第9章 ロザリオの祈り(ゾロ+α)
シャンクスの言葉に納得したのか、しないのか。
ミホークは黙ったまま、喉の奥にワインを流し込む。
そして、窓の向こうの夜空に飛ぶコウモリに目を向け、小さく溜息を吐いた。
「それで・・・貴様はいつまで居るつもりなのだ?」
「あァ、今夜中に発つよ。岬に仲間を待たせてる」
「相変わらず慌ただしい男だ」
「この島の湿気が苦手なんだ、長く居たくはない。おれはもっと明るい場所が好きなんでね」
つくづくお前とは相容れないな。
互いにそう言って、顔をしかめるミホークに、笑うシャンクス。
かつて、顔を合わせるたびに決闘をしていた頃を思えば、まさかこのような時が来るとは思わなかった。

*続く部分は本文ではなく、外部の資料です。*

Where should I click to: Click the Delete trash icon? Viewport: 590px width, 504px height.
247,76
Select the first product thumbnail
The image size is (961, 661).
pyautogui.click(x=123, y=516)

それはシャンクスが左腕を失ったおかげか、それとも・・・
「おれが彼女を弟子にしたのは・・・お前が二度も大切な人間を失わねェようにだ。勝手なことをして悪かった」
ミホーク。
おれはお前を友人だと思っている。
頂上戦争では、おれと戦うことは協定外だと言って自ら退いたそうじゃねェか。
それを聞いた時は嬉しかったぜ。
「謝りついでに一つ頼んでもいいか?」
「・・・・・・・・・・・・」
「彼女をしばらくお前に預ける! 気が向いたら、おれの代わりに稽古をつけてやってくれ」
「・・・お前はどこまでも勝手な男だな」
だが、ミホークは断ることをせず、シャンクスのグラスが空になっていることに気づくと、ボトルに残った最後の酒を注ぐ。
「まだ酒が何本か残ってるな! それじゃあ、全部飲み尽くすまで互いの弟子自慢といこうじゃねェか」
「・・・貴様、今夜中に発つのではなかったのか?」
「いいんだよ、細けェことは! ほら、飲むぞ!」
そして二人は、“赤髪海賊団”が出航するまでの僅かな時間を惜しむように盃を交わしていた。